# SOURCE DATA

__________________________________________________

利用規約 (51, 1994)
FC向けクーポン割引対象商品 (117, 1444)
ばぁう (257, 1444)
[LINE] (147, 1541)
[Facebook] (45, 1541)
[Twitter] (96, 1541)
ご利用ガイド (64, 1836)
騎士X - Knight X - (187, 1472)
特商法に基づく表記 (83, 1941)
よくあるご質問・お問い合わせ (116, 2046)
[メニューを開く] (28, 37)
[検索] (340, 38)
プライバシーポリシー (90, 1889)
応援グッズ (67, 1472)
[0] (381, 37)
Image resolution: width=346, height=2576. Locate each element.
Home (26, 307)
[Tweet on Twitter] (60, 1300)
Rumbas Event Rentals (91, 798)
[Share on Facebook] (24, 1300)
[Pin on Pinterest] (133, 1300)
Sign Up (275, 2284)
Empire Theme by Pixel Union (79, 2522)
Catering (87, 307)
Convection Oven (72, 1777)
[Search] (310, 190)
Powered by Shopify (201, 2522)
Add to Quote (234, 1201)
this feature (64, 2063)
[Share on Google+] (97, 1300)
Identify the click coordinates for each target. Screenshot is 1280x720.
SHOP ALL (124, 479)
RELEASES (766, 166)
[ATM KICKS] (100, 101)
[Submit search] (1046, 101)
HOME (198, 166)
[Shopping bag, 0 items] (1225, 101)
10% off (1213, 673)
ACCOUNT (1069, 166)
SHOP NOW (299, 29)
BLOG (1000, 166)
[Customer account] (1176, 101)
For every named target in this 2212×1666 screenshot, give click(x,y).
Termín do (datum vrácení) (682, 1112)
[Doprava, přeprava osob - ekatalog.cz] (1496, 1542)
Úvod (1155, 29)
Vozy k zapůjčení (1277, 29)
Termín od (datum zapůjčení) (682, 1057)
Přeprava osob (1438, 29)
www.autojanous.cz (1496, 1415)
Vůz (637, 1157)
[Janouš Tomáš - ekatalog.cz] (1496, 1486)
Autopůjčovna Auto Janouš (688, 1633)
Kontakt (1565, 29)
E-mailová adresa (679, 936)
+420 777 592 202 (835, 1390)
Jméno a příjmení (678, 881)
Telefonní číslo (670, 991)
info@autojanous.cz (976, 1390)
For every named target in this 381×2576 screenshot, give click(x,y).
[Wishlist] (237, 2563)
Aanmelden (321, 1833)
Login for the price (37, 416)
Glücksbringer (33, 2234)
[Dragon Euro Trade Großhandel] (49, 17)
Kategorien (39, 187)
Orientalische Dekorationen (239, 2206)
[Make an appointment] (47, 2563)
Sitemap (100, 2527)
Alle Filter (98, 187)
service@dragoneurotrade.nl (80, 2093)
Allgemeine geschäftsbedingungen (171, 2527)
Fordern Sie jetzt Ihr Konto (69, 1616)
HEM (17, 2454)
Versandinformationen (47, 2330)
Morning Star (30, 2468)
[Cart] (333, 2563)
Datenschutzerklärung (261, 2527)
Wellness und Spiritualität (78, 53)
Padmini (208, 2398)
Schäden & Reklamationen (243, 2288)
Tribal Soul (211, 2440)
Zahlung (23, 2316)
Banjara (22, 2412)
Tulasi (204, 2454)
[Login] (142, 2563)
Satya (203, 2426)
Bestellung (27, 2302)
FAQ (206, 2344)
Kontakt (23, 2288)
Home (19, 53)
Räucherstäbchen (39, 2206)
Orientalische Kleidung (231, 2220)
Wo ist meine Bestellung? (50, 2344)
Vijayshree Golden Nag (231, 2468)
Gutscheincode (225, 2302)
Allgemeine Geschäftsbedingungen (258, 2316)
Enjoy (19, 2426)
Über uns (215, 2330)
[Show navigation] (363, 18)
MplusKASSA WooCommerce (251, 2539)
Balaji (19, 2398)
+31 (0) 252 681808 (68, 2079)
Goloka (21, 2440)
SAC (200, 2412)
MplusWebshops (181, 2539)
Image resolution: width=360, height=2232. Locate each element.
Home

__________________________________________________

# WHAT THE EXERCISE ASKS
Search the listing above for the string "Janouš" and copy each line that has it.

# RESULT
[Janouš Tomáš - ekatalog.cz] (1496, 1486)
Autopůjčovna Auto Janouš (688, 1633)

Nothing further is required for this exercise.